Quickly turning the tables on the unsuspecting trio, Anna sets in motion a series of events that show home is more than merely were the heart is. Revealing her house to be a fun house of terror, the thugs find themselves in a desperate fight for their survival.

Following in the steps of other female empowering home invasion films, such as Panic Room and more recently You’re Next, Adam Schindler’s Shut In takes great pleasure in watching the once shy Anna evolve into a ruthless butt-kicking heroine. Anna administers such a blood curdling comeuppance that, for a brief moment at least, the viewer actually feels a tinge of pity for the intruders. Riesgraf delivers a wonderful performance, one in which she skillfully displays both Anna’s bloodlust and her emotional vulnerability, that makes it hard not to root for Anna even when her actions may be crossing the line.

Where Shut In runs into problems is in its attempt to be something greater than a film in which the audience watches a women slowly torture her would-be captors.

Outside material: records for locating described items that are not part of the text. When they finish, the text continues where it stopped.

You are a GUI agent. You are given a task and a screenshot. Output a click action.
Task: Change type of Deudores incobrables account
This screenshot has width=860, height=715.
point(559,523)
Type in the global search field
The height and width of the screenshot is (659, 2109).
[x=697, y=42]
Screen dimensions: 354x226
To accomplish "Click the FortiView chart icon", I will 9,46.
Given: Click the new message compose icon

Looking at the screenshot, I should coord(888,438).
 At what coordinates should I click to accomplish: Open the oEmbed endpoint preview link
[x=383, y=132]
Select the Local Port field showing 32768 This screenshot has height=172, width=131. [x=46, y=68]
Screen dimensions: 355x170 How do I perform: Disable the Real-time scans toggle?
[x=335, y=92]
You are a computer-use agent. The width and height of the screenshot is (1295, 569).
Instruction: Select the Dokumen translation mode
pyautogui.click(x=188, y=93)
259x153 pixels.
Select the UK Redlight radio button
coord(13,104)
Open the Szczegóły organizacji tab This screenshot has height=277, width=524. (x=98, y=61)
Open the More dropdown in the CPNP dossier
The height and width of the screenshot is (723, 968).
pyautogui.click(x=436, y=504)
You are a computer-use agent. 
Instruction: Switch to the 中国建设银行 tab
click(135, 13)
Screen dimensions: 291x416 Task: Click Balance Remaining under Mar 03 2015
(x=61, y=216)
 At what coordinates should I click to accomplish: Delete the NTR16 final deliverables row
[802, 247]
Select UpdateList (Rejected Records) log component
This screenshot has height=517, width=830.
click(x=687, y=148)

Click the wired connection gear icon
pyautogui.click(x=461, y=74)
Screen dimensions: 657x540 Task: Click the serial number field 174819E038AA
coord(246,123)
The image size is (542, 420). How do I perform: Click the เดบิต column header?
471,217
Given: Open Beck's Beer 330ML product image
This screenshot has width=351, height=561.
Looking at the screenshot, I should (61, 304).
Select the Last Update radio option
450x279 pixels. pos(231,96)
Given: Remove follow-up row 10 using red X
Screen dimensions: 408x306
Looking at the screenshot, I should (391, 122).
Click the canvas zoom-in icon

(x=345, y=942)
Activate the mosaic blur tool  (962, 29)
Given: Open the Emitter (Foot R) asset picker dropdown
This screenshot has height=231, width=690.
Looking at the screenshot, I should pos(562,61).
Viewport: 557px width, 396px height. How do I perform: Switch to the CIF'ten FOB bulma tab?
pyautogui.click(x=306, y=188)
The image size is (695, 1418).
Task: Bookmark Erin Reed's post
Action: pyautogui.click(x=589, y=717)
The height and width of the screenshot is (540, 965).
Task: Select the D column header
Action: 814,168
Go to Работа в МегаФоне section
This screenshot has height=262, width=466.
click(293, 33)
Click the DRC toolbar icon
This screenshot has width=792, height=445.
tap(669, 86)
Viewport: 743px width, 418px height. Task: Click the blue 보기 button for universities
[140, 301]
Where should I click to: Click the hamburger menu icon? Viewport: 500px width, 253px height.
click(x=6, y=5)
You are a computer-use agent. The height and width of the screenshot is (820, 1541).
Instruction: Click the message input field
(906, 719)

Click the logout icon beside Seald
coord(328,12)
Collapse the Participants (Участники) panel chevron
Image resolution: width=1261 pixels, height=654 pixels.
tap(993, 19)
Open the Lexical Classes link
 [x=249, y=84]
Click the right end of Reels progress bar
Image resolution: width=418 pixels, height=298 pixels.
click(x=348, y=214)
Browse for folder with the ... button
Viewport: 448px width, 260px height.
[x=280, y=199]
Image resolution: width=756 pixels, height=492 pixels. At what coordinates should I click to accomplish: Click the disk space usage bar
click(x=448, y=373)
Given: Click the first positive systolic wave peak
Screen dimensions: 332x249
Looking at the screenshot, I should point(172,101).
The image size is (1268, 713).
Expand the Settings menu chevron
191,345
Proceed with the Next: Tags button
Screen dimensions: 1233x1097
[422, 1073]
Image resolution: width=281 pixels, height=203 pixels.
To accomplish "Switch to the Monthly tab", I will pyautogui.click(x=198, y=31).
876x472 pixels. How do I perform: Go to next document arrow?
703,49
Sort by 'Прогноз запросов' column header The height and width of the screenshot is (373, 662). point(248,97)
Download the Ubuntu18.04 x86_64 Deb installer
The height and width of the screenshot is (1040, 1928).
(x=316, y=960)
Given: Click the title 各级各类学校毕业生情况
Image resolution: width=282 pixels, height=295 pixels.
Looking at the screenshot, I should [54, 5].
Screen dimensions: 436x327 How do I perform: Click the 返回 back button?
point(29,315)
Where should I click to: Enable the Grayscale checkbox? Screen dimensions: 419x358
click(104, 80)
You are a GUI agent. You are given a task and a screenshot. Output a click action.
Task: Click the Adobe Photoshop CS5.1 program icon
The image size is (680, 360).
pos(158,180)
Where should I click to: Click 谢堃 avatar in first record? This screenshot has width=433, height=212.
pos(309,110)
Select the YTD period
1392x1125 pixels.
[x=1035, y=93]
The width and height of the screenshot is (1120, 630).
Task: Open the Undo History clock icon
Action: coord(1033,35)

It is in Schindler’s quest to explain how Anna came to posses such an elaborate home, complete with a moving staircase, where the narrative stumbles through its own trap door. What starts off as a gripping thriller soon dissolves into a predictable tale of repentance akin to the Saw franchise. Anna is not simply putting the men through the ringer for kicks, she is trying to teach them a lesson, make them openly atone for their sins.

Unfortunately by time Anna’s past is revealed, the film’s ridiculous leaps in logic are simply too gaping to ignore. This is only emphasized further by the nonsensical choices the characters make in the last act. Decisions that serve no other purpose than to set up the final battle, whose outcome audiences will see coming from a mile away. While it is always nice to see directors showcasing kick-ass female characters on the big screen, Shut In lacks the cohesive story to sustain its premise.